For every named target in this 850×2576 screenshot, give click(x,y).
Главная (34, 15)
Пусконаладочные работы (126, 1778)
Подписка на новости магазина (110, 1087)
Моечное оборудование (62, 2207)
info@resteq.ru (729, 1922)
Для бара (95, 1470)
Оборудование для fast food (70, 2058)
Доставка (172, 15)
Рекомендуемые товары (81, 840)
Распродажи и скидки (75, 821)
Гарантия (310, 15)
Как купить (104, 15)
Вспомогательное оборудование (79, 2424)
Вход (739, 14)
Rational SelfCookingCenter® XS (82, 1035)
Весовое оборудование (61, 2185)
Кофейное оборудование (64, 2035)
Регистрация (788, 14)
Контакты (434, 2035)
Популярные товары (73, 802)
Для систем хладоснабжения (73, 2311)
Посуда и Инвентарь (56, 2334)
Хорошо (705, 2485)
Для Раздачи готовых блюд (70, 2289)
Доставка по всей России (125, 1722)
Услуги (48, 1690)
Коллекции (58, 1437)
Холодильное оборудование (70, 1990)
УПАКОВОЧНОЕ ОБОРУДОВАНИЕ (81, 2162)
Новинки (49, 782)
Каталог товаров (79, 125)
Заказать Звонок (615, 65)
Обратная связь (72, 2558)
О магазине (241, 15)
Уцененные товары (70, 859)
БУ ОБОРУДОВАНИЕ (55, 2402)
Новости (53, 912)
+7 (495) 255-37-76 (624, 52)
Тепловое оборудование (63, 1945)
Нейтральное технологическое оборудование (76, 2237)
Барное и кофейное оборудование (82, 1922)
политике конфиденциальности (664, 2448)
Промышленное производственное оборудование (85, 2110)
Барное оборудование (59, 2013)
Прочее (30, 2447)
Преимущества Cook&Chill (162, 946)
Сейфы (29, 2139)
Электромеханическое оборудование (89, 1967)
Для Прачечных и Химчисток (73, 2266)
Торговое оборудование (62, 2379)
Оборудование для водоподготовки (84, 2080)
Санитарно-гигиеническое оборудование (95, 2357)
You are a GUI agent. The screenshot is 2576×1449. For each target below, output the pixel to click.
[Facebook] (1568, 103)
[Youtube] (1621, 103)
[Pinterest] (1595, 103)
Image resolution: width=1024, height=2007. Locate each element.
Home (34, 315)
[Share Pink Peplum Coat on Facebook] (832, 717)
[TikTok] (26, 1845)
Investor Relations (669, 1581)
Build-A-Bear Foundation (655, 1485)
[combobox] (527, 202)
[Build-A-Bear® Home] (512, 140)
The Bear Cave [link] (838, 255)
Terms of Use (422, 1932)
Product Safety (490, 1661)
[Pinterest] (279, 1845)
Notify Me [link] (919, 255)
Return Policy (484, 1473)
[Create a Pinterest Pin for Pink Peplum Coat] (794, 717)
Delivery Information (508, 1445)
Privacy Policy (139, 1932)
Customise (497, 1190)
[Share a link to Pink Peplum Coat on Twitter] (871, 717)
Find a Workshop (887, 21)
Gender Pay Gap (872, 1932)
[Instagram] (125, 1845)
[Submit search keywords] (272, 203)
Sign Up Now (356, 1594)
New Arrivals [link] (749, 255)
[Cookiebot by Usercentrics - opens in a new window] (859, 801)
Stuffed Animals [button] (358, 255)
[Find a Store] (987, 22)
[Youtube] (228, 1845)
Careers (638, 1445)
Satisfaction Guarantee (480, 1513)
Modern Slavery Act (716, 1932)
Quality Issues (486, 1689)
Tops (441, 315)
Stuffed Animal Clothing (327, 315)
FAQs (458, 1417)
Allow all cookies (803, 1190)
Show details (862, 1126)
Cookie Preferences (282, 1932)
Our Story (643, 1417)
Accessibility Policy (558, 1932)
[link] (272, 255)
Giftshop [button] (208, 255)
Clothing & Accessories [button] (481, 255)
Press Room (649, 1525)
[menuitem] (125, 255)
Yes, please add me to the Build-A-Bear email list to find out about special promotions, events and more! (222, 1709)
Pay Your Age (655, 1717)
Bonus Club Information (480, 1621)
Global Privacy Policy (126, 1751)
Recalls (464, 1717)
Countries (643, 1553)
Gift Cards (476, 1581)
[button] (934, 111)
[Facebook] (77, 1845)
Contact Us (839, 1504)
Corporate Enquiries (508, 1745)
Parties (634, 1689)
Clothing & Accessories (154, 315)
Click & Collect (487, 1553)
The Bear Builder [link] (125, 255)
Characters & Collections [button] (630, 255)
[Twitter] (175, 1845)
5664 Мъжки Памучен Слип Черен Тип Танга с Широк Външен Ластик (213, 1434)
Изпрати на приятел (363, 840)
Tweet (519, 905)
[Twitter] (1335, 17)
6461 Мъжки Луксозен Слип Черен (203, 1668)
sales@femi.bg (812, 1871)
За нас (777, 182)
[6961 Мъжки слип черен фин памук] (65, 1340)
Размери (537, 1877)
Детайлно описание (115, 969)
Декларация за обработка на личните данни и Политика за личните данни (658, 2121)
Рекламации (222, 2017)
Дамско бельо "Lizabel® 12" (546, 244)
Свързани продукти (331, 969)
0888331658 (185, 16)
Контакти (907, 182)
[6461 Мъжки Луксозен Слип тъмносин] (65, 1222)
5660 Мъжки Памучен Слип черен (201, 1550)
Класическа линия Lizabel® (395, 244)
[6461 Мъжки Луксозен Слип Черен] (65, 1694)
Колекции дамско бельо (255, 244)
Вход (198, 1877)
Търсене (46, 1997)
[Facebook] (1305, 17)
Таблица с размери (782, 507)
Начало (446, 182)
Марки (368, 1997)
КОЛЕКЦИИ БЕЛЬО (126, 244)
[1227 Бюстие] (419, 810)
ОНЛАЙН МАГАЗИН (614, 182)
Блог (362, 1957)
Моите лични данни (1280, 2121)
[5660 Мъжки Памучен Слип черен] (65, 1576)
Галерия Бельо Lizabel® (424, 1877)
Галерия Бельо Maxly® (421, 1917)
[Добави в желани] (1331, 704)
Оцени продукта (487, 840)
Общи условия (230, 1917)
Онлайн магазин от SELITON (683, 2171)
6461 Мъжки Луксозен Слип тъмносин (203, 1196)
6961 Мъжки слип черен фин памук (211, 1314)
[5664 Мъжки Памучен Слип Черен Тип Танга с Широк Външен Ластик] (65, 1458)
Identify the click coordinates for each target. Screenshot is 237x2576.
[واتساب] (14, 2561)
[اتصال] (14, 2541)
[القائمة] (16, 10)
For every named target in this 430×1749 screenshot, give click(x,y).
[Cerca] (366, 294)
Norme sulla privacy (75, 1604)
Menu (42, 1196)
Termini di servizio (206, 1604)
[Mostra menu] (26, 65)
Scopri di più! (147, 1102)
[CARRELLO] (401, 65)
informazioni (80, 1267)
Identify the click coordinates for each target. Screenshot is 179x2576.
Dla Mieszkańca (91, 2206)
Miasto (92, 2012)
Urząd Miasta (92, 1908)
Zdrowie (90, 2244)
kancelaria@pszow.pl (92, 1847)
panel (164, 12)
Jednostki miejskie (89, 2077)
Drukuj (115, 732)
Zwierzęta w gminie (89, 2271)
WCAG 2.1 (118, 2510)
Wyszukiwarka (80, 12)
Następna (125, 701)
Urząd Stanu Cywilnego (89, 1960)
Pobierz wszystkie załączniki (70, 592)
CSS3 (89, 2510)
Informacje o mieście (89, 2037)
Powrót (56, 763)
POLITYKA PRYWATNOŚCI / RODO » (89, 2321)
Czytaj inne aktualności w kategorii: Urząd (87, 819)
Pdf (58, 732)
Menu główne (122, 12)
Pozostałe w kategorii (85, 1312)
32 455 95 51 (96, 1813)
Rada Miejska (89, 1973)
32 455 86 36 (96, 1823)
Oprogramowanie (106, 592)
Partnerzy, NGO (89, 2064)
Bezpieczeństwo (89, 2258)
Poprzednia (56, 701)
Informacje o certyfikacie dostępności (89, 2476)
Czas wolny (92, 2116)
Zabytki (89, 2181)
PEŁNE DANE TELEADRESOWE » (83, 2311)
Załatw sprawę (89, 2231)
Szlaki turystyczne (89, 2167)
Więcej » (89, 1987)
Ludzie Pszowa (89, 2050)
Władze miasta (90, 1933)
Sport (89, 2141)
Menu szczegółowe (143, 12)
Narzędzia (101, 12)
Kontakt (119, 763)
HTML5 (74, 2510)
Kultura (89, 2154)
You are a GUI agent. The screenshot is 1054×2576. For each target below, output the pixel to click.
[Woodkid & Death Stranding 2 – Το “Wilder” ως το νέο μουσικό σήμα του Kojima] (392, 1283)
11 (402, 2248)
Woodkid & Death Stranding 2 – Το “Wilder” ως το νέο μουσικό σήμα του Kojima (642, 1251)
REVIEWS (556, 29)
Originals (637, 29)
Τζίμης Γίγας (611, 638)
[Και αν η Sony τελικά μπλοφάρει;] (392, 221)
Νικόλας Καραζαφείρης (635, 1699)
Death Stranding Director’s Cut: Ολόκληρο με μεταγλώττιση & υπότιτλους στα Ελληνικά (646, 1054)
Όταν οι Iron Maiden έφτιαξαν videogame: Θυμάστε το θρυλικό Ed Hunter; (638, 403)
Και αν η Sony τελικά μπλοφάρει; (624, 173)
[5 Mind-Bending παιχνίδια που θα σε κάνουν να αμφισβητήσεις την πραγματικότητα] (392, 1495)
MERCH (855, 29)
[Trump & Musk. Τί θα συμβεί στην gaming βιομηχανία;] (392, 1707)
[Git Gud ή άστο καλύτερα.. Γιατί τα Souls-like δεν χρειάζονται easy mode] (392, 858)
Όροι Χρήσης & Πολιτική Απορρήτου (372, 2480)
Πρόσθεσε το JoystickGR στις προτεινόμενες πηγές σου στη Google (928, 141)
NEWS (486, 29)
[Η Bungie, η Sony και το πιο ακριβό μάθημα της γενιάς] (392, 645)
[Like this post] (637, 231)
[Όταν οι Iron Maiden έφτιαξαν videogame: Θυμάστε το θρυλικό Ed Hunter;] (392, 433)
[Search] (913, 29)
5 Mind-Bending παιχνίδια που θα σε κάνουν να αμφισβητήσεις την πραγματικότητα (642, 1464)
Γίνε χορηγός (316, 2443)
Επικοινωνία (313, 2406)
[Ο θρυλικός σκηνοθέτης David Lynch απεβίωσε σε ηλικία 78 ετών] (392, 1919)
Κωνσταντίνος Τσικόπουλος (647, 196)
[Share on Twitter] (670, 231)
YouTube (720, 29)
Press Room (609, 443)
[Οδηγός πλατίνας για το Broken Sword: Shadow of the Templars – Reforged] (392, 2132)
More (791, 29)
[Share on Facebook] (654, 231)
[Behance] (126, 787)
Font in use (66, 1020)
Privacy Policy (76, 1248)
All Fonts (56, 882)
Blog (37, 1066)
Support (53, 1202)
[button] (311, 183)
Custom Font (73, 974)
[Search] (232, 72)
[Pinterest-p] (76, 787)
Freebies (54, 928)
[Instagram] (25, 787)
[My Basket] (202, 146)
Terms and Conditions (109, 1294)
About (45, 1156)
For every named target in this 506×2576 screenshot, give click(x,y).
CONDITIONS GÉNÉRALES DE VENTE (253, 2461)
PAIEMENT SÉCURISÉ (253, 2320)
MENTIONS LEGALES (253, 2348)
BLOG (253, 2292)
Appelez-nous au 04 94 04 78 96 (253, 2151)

Directions for this task
Copy back the listing above exactly, but only from the line with "Торговое оборудование (62, 2379)" through the line with "Delivery Information (508, 1445)", both ends included.

Output for this task
Торговое оборудование (62, 2379)
Оборудование для водоподготовки (84, 2080)
Санитарно-гигиеническое оборудование (95, 2357)
You are a GUI agent. The screenshot is 2576×1449. For each target below, output the pixel to click.
[Facebook] (1568, 103)
[Youtube] (1621, 103)
[Pinterest] (1595, 103)
Image resolution: width=1024, height=2007. Locate each element.
Home (34, 315)
[Share Pink Peplum Coat on Facebook] (832, 717)
[TikTok] (26, 1845)
Investor Relations (669, 1581)
Build-A-Bear Foundation (655, 1485)
[combobox] (527, 202)
[Build-A-Bear® Home] (512, 140)
The Bear Cave [link] (838, 255)
Terms of Use (422, 1932)
Product Safety (490, 1661)
[Pinterest] (279, 1845)
Notify Me [link] (919, 255)
Return Policy (484, 1473)
[Create a Pinterest Pin for Pink Peplum Coat] (794, 717)
Delivery Information (508, 1445)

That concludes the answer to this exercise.